Robitaille is a former police chief and Kelly is a former two-term councilman. They and Moulton-Patterson emphasized crime control in their campaign mailers. The late-blooming law-and-order issue, according to some observers, may have been more decisive than environmental concerns in Tuesday’s election. “Law and order is clearly the No. 1 issue on people’s minds,” Robitaille said. “There’s a lot of concern about the gangs that have been spilling over into the city, as well as concern about narcotics.”

Kelly, a former television actor who co-starred in the old “Maverick” series, prominently used a policeman’s photo in one of his campaign mailers. Kelly, Robitaille and Moulton-Patterson also enjoyed the backing of the Huntington Beach Police Officers’ Assn.

But a fourth candidate backed by the police officers, Ed Mountford, finished sixth behind environmental candidate Mark Porter.

Voters overwhelmingly supported Measure C, a citizens’ initiative that would prohibit the city’s selling or leasing park or beach land without a citywide vote.

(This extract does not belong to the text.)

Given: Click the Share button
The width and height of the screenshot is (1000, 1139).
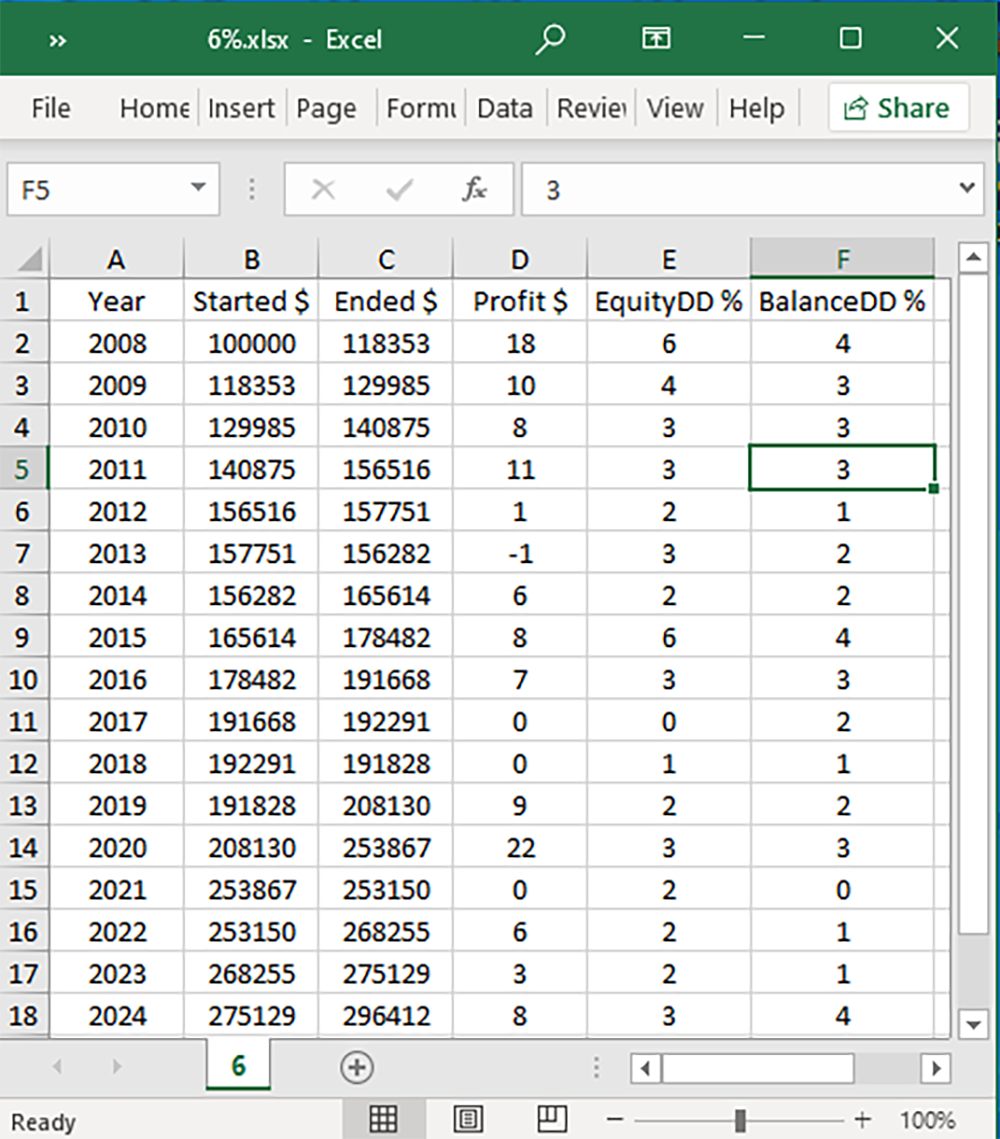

The measure was passed just a week before the city’s most controversial development, Pierside Village, is scheduled to come before the City Council. Pierside Village would include new restaurants on beachfront land near the pier. Environmentalists say that passage of Measure C now means that the city cannot lease this land, but some officials, including Mayor Thomas J. Mays, say Pierside Village is protected by a previous lease.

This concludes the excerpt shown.